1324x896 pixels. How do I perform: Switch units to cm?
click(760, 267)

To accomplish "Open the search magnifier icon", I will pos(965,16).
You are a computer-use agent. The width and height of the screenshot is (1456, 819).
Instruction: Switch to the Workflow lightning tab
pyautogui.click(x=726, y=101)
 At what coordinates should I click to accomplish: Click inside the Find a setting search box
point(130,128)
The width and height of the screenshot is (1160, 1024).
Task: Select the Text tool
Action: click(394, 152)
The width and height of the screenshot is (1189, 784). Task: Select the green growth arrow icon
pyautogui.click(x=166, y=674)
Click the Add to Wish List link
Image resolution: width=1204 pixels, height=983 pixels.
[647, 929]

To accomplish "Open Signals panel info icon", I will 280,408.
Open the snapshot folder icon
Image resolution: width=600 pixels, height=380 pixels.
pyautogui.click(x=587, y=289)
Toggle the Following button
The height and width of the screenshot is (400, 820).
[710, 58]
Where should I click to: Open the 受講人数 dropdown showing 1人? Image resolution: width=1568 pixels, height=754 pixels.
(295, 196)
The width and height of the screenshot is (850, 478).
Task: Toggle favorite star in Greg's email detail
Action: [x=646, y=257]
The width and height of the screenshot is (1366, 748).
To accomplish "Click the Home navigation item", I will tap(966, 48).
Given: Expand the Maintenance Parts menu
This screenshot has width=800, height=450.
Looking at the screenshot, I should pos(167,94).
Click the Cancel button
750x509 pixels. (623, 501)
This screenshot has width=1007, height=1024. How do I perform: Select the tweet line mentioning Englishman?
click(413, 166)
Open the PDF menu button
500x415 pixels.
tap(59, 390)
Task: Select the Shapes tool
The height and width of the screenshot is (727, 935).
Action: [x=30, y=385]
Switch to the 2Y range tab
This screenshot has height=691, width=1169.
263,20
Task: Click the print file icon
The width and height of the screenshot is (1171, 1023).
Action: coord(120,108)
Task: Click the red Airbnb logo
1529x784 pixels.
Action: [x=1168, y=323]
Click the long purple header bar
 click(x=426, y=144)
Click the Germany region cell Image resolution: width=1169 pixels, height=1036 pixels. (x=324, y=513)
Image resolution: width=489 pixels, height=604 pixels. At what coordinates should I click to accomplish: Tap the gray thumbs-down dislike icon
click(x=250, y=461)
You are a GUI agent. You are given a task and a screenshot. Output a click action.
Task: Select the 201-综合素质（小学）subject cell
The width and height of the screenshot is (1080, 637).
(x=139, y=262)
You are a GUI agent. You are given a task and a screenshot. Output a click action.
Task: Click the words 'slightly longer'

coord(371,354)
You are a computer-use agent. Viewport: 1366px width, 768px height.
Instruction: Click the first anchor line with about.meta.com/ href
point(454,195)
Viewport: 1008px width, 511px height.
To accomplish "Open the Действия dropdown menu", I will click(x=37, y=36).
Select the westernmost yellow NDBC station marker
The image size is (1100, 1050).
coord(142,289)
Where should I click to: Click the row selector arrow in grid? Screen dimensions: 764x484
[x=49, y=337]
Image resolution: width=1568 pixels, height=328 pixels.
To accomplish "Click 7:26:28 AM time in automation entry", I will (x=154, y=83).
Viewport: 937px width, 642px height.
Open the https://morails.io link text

DIRECTIONS FOR THIS TASK
From the line holding "Image resolution: width=1568 pixels, height=328" to the last line of the material above, reproduce every line exactly, and only those.

ANSWER BELOW
Image resolution: width=1568 pixels, height=328 pixels.
To accomplish "Click 7:26:28 AM time in automation entry", I will (x=154, y=83).
Viewport: 937px width, 642px height.
Open the https://morails.io link text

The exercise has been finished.